This section describes the key technologies used in this guide.

Gemma

Gemma is a set of openly available, lightweight, generative artificial intelligence (AI) models released under an open license. These AI models are available to run in your applications, hardware, mobile devices, or hosted services. You can use the Gemma models for text generation, however you can also tune these models for specialized tasks.

To learn more, see the Gemma documentation.

GPUs

GPUs let you accelerate specific workloads running on your nodes such as machine learning and data processing. GKE provides a range of machine type options for node configuration, including machine types with NVIDIA H100, L4, and A100 GPUs.

TensorRT-LLM

NVIDIA TensorRT-LLM (TRT-LLM) is a toolkit with a Python API for assembling optimized solutions to define LLMs and build TensorRT engines that perform inference efficiently on NVIDIA GPUs. TensorRT-LLM includes features such as:

  • Optimized transformer implementation with layer fusions, activation caching, memory buffer reuse, and PagedAttention
  • In-flight or continuous batching to improve the overall serving throughput
  • Tensor parallelism and pipeline parallelism for distributed serving on multiple GPUs
  • Quantization (FP16, FP8, INT8)

To learn more, refer to the TensorRT-LLM documentation.

Triton

NVIDIA Triton Inference Server is a open source inference server for AI/ML applications. Triton supports high-performance inference on both NVIDIA GPUs and CPUs with optimized backends, including TensorRT and TensorRT-LLM. Triton includes features such as:

  • Multi-GPU, multi-node inference
  • Concurrent multiple model execution
  • Model ensembling or chaining
  • Static, dynamic, and continuous or in-flight batching of prediction requests

To learn more, refer to the Triton documentation.

Objectives

  1. Prepare your environment with a GKE cluster in Autopilot mode.
  2. Deploy a container with Triton and TritonRT-LLM to your cluster.
  3. Use Triton and TensorRT-LLM to serve the Gemma 2B or 7B model through curl.

Before you begin

  • Sign in to your Google Cloud account. If you're new to Google Cloud, create an account to evaluate how our products perform in real-world scenarios. New customers also get $300 in free credits to run, test, and deploy workloads.
  • In the Google Cloud console, on the project selector page, select or create a Google Cloud project.
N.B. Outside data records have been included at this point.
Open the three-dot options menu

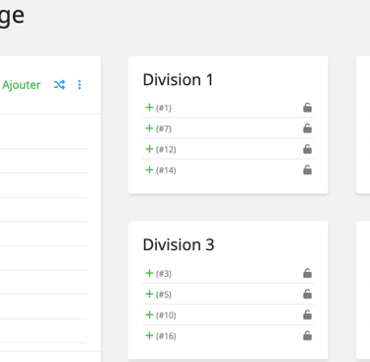(x=79, y=85)
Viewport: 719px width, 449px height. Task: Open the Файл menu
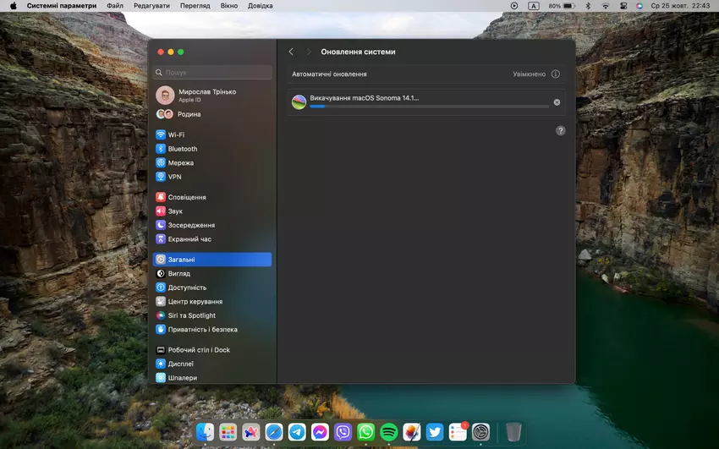[x=114, y=6]
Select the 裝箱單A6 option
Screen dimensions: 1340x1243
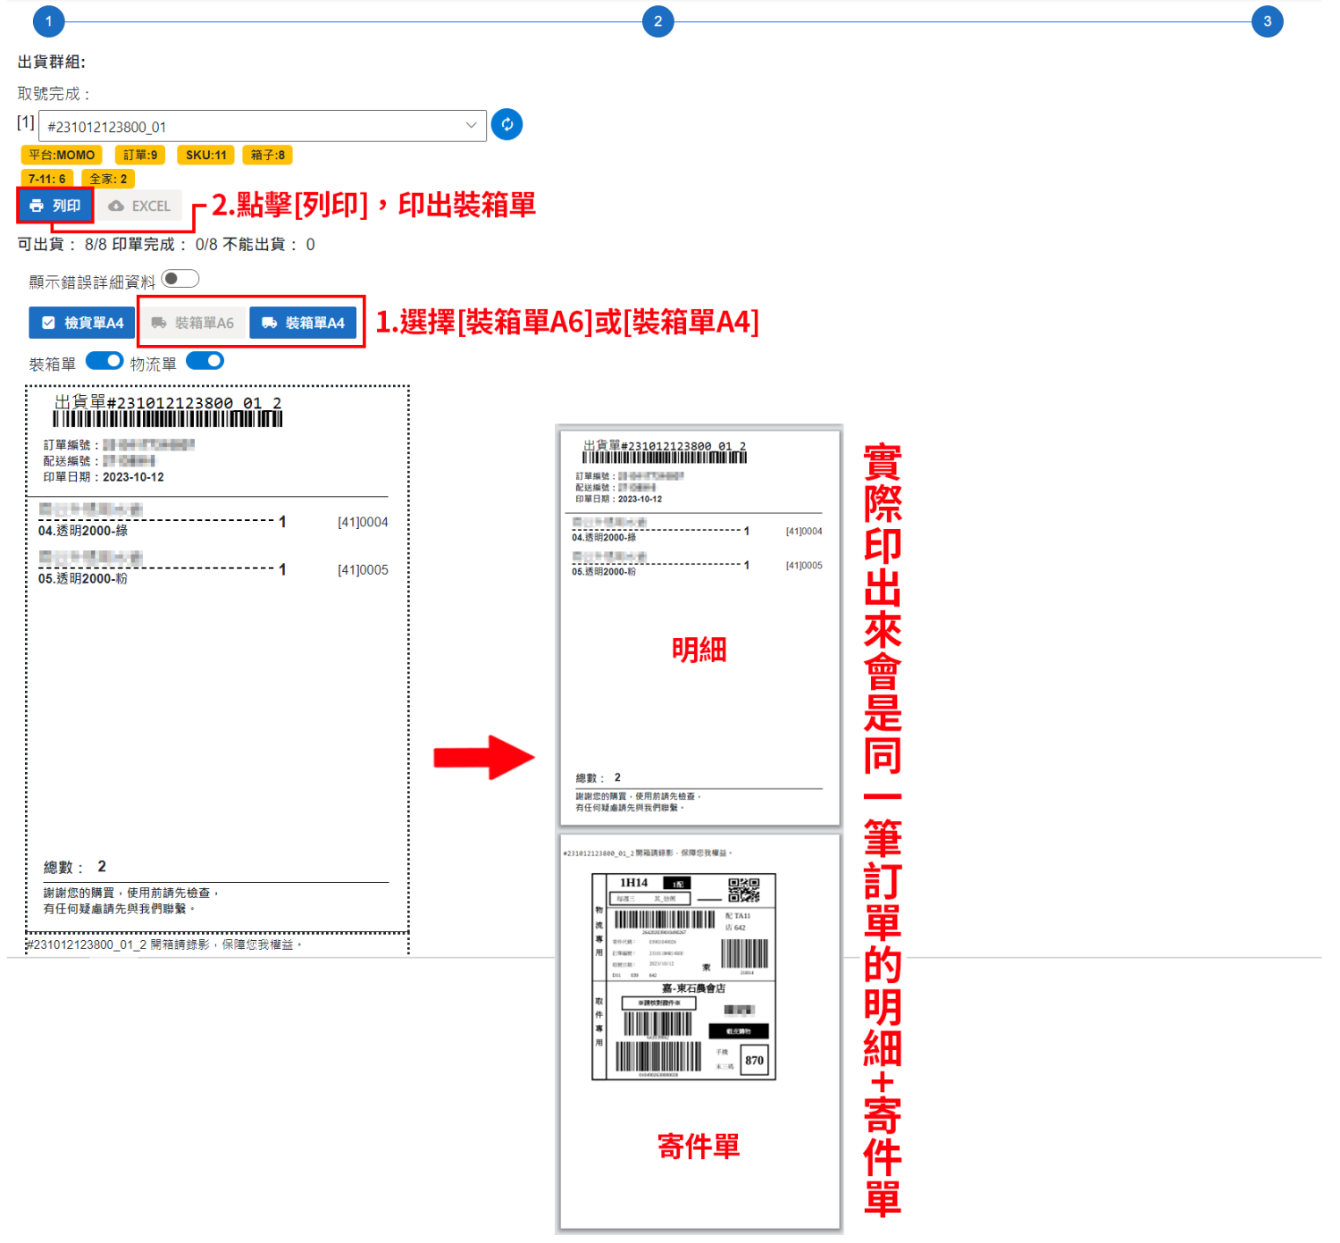[193, 323]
    Go to project selector

  • Make sure that billing is enabled for your Google Cloud project.

  • Enable the required API.

    Enable the API

  • In the Google Cloud console, on the project selector page, select or create a Google Cloud project.

    Go to project selector

  • Make sure that billing is enabled for your Google Cloud project.

  • Enable the required API.

    Enable the API

  • Make sure that you have the following role or roles on the project: roles/container.admin, roles/iam.serviceAccountAdmin

    Check for the roles

    1. In the Google Cloud console, go to the IAM page.

      Go to IAM
    2. Select the project.
    3. In the Principal column, find all rows that identify you or a group that you're included in. To learn which groups you're included in, contact your administrator.

    4. For all rows that specify or include you, check the Role column to see whether the list of roles includes the required roles.

    Grant the roles

    1. In the Google Cloud console, go to the IAM page.

      Go to IAM
    2. Select the project.
    3. Click Grant access.
    4. In the New principals field, enter your user identifier. This is typically the email address for a Google Account.

    5. In the Select a role list, select a role.
    6. To grant additional roles, click Add another role and add each additional role.
    7. Click Save.

Prepare your environment

In this tutorial, you use Cloud Shell to manage resources hosted on Google Cloud. Cloud Shell comes preinstalled with the software you'll need for this tutorial, including kubectl and gcloud CLI.

To set up your environment with Cloud Shell, follow these steps:

  1. In the Google Cloud console, launch a Cloud Shell session by clicking Cloud Shell activation icon Activate Cloud Shell in the Google Cloud console. This launches a session in the bottom pane of Google Cloud console.

  2. Set the default environment variables:

    gcloud config set project PROJECT_ID
    export PROJECT_ID=$(gcloud config get project)
    export REGION=REGION
    export CLUSTER_NAME=CLUSTER_NAME
    

    Replace the following values:

    • PROJECT_ID: your Google Cloud project ID.
    • REGION: a region that supports the accelerator type you want to use, for example, us-central1 for L4 GPU.
    • CLUSTER_NAME: the name of your cluster.

Get access to the model

To get access to the Gemma models, you must sign in to the Kaggle platform, and get a Kaggle API token.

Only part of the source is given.